The Pew research also shows that the population in Russia and the former USSR as a whole is older than that of the world. Most of these nations, including the most populous, also have low fertility rates compared with the global average. This skews the population’s gender ratio because older people are more likely to be female, while more younger people are male.
Younger men in the former Soviet Union also have an unusually high
mortality rate, which has deepened the population’s gender imbalance. One way to see this is to look at the life expectancy of men and women and the differences between those numbers. Russian women born from 2010 to 2015 are expected to live to age 75.6, while Russian men are expected to live to age 64.2 – a significant gap of 11.4 years.
Furthermore, alcoholism has long been a problem in the former USSR, especially for young men. A 2014 study in The Lancet medical journal found evidence that excess vodka use is a top killer in Russia, responsible for a disproportionate amount of deaths among Russian men.
A female activist affiliated with the feminist group Feminist Anti-War Resistance (FAR), said in an interview recently that angry women “can do anything.”
“Mobilisation [in Russia] currently resembles ethnic cleansing,” she lamented. “This is not new and not an idea I have come up with. There are lots of villages that have been completely emptied. Not a single man remains.”
Another organization, the Council of Soldiers’ Wives and Mothers, has partnered with FAR to combat the Russian government and fight for the men being sent to Ukraine where they are dying by the thousands.
Today, Russia’s women know they are paying the price for the war in Ukraine. For one, they are losing their husbands and sons. And two, they are the ones out protesting against the war since men are too worried about being arrested and then drafted. They have made an emotional appeal to Putin to cease sending their family members to the slaughter, and are demanding that the authorities return their underequipped and undertrained men.
But to no avail.
Dr. Jade McGlynn, a specialist in Russian memory and foreign policy at the Monterey Initiative in Russian Studies, notes that before September, the visible lack of such protests had led many to question why women were reacting differently to Russia’s war on Ukraine, as compared with the wars in Chechnya and Afghanistan. While factors such as the comparative weakness of civil society should not be overlooked, the key difference was that conscripts were sent to those conflicts, while until September contractors were sent to Ukraine.

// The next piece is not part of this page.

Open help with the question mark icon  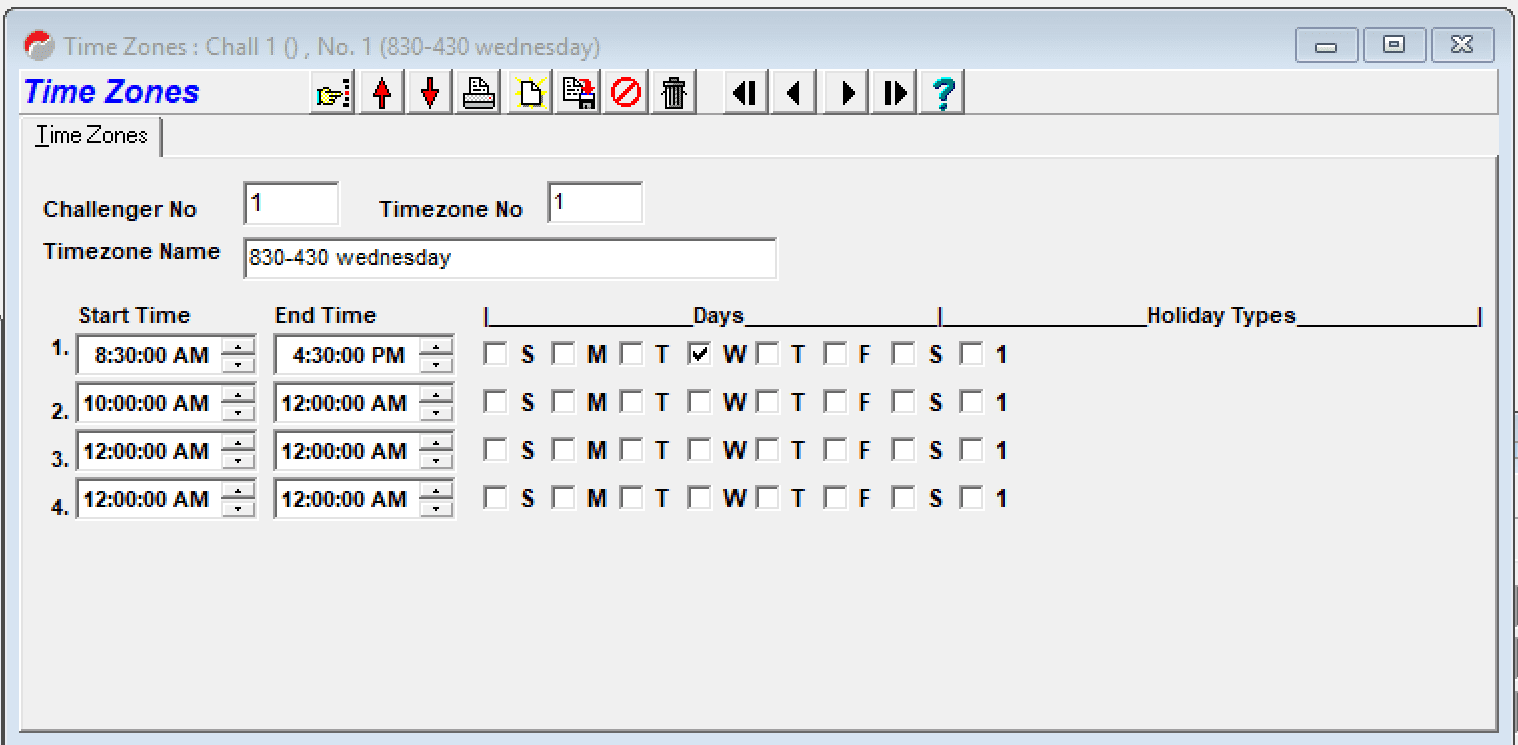pos(942,94)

McGlynn also points out that mothers of conscripts “hold a different moral authority to that of a contractor in Russian society. Many mothers of the contractors, rather than calling for peace, spent the early months of the war fomenting pro-war sentiment, touring schools, organising online and offline meetings with students to ‘form in their minds the correct picture of the world’. They urged children to show support to the soldiers and officers of the Russian armed forces and ‘separatists’ of the Donetsk and Luhansk People’s Republics who ‘fight fascism and Nazism in Ukraine.’”

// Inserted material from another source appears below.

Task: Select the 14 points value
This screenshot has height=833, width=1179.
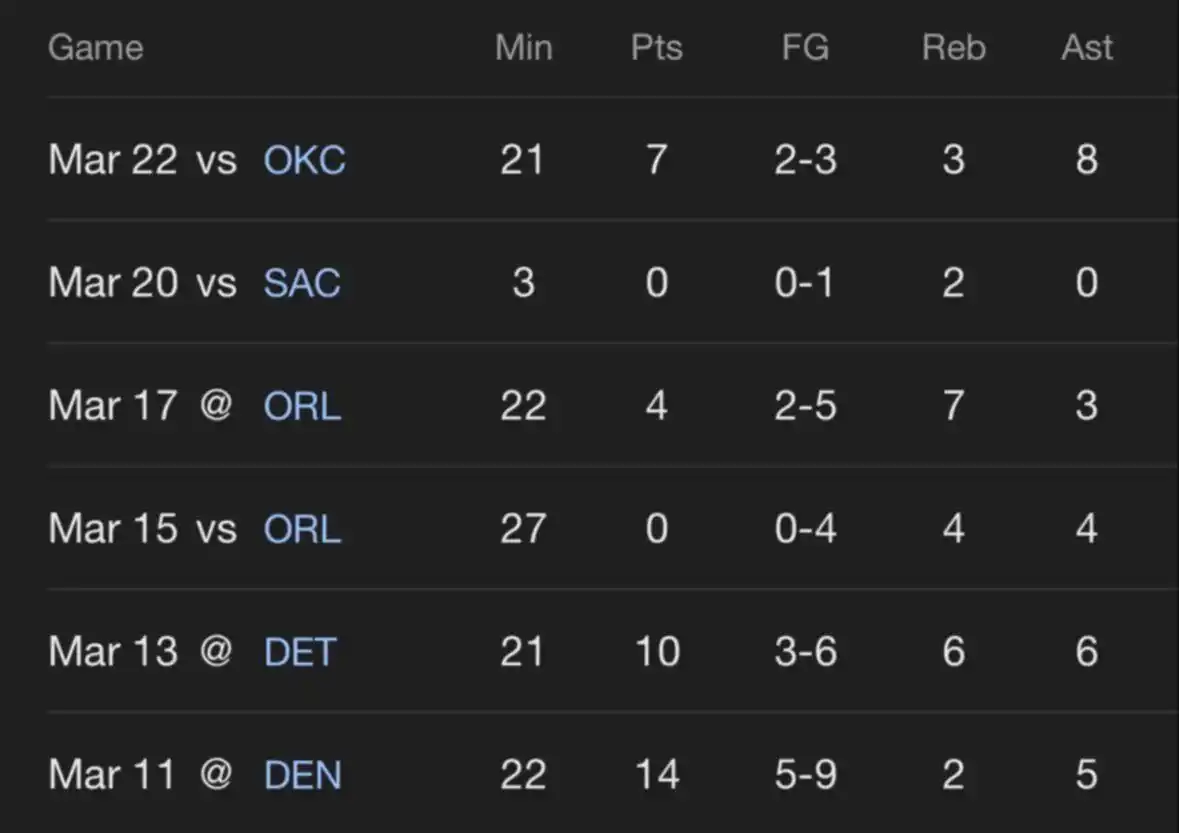Action: pos(656,775)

The question today is how the Russian government will react to the protests. Russian wives and mothers have played a destabilizing role in other wars and they are now working to destabilize the current war against Ukraine. While many supported Putin’s initial moves, today they realize they are losing their sons and brothers for no reason other than to fulfill Putin’s maniacal desire to conquer Ukraine. Putin and his henchmen will attempt to assuage the women – while working to silence them as soon as possible. Putin needs their men to fight his ego war – even if it means he must destroy Russia’s entire male population once and for all.